Abstract
The vast number of neurons in the brain are ceaselessly engaged in spontaneously generated activity in virtue of interactions between those. It is in the background of this intrinsic activity that the brain responds to signals from the environment and from endogenous signals received by way of active mental processes. This spontaneous activity persists in the `resting state' and is modulated by evoked signals resulting from task-induced activity. The two together generate an ongoing process of self-organization in the brain whereby dynamic excitation patterns are set up and correlated with one another in neuronal aggregates of diverse population size in an intricately nested hierarchy. These correlated patterns constitute distributed models of reality, based on which the brain generates expectations, plans, and predictions relating to the dynamically evolving world that we all are embedded in.
The process of neuronal self-organization provides the basis for the emergence of a structured mind exhibiting an exquisite functional complexity. Generally speaking, mental (and, in particular, psychological) processes are based on large scale (`macroscopic') neuronal networks, while microscopic and mesoscopic neuronal populations constitute the `substratum' of the mind, where elementary and tiny bits of experience are represented so as to act as atomic ingredients in the more complex processing of compositely constituted information involved in mental activities.
Processes in the microscopic and mesoscopic neuronal aggregates occur on relatively short spatial and temporal scales while those in macroscopic networks are slower and distributed across brain regions. The large scale networks operate near the `edge of instability', which means that these networks, taken together, form a system close to criticality---this is what makes the mind possessed of its remarkable fluidity.
The neuronal aggregates themselves are in a constant state of flux, with groups of neurons constantly entering and leaving larger aggregates, and with neurons being simultaneously operative in the functioning of more than one aggregates at a time. In the backdrop of this enormous complexity, the operations of the mind constitute a complementary description of the brain-mind complex to those of the neuronal populations---neither of the two is reducible to the other. In other words, the functioning of the mind is not determinable in terms of the activities of the neuronal populations.

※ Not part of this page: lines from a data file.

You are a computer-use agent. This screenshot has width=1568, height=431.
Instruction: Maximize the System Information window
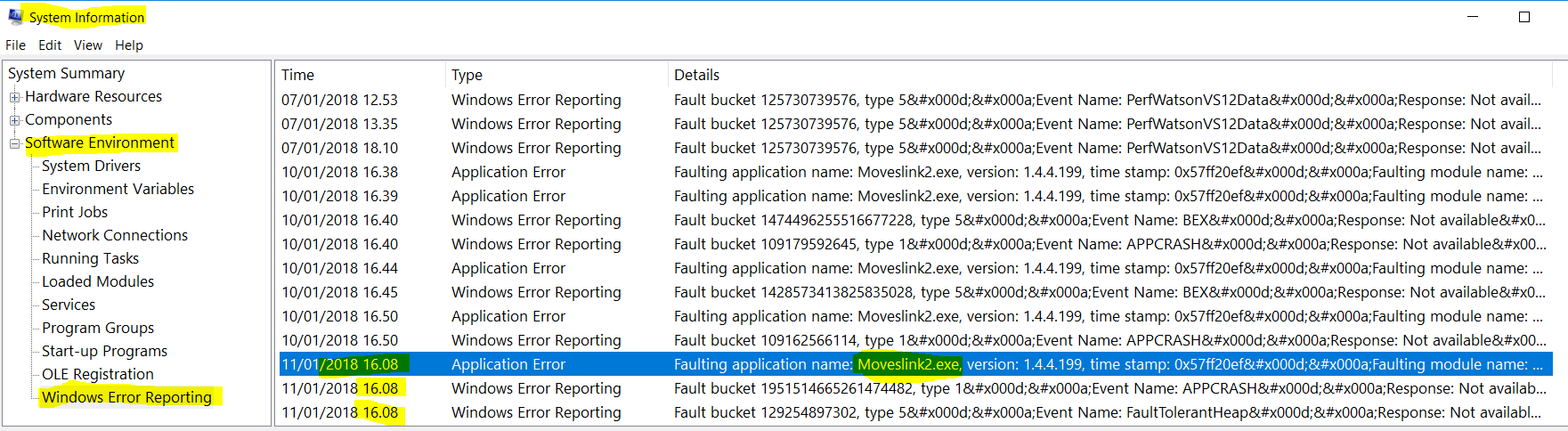pyautogui.click(x=1524, y=17)
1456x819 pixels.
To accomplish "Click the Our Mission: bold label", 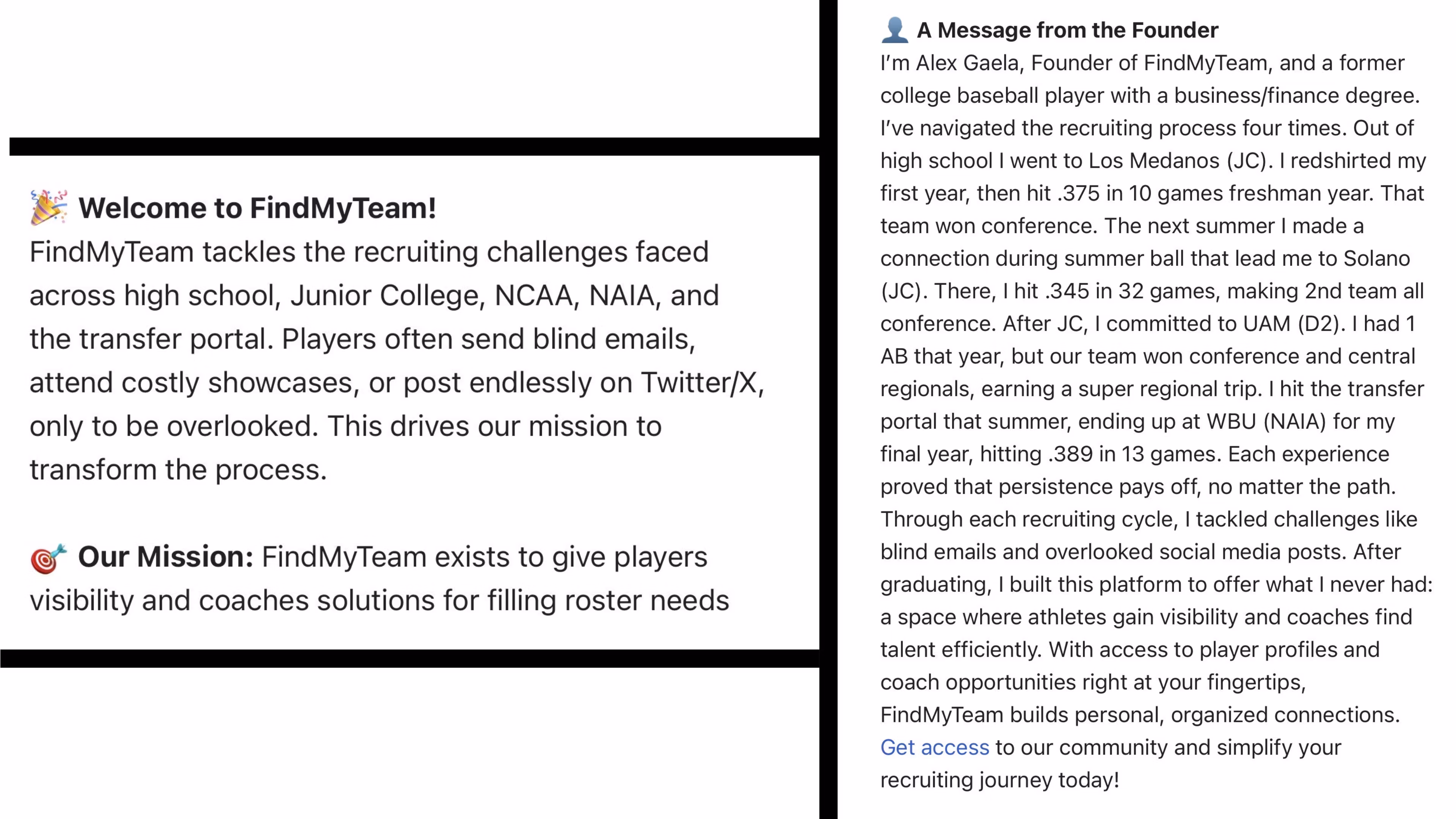I will [166, 557].
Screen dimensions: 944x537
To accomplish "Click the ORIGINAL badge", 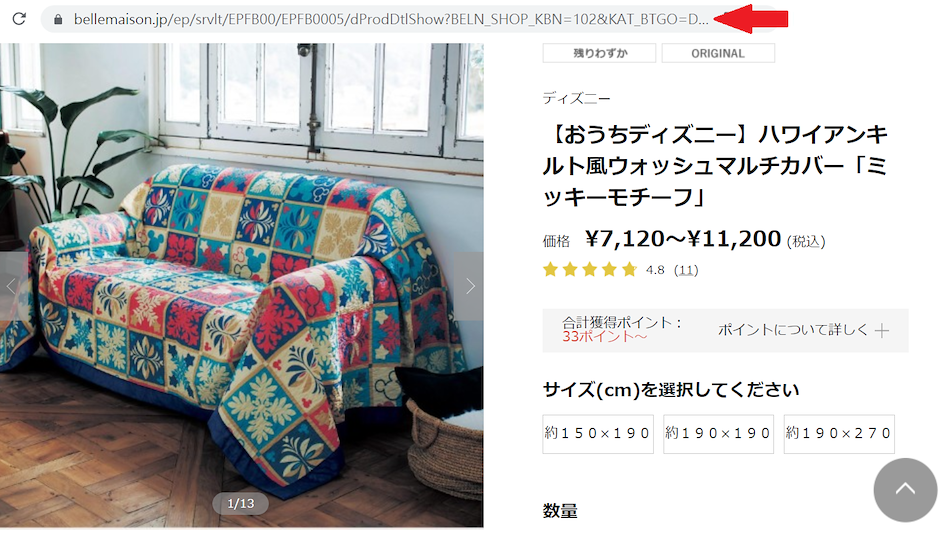I will pos(718,53).
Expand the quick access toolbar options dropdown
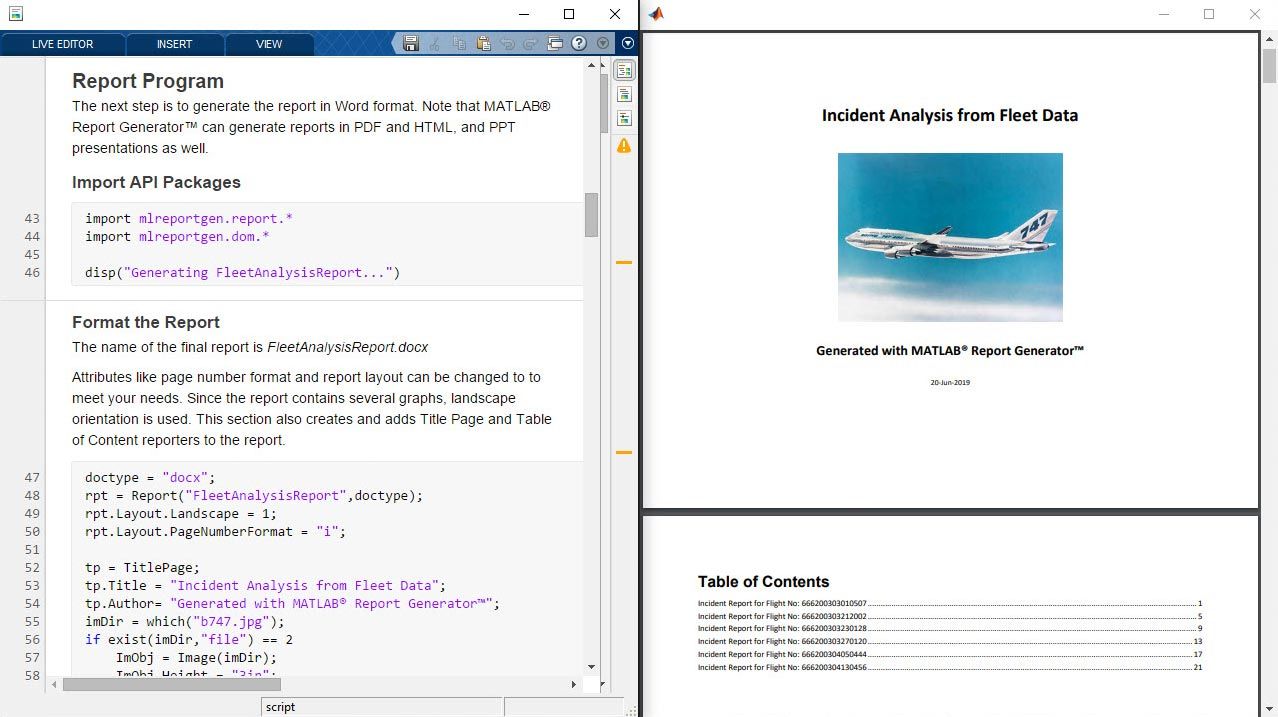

The `substratum of the mind', made up of microscopic and mesoscopic populations of neurons, in addition to providing the hinterland in which latent operations supporting all mental processes are enacted, is involved more directly with representations of elementary concepts, with distributed memory (in a broad sense), and with heuristics of an elementary and atomic nature that help us in making vast numbers of `decisions' of a similarly elementary nature.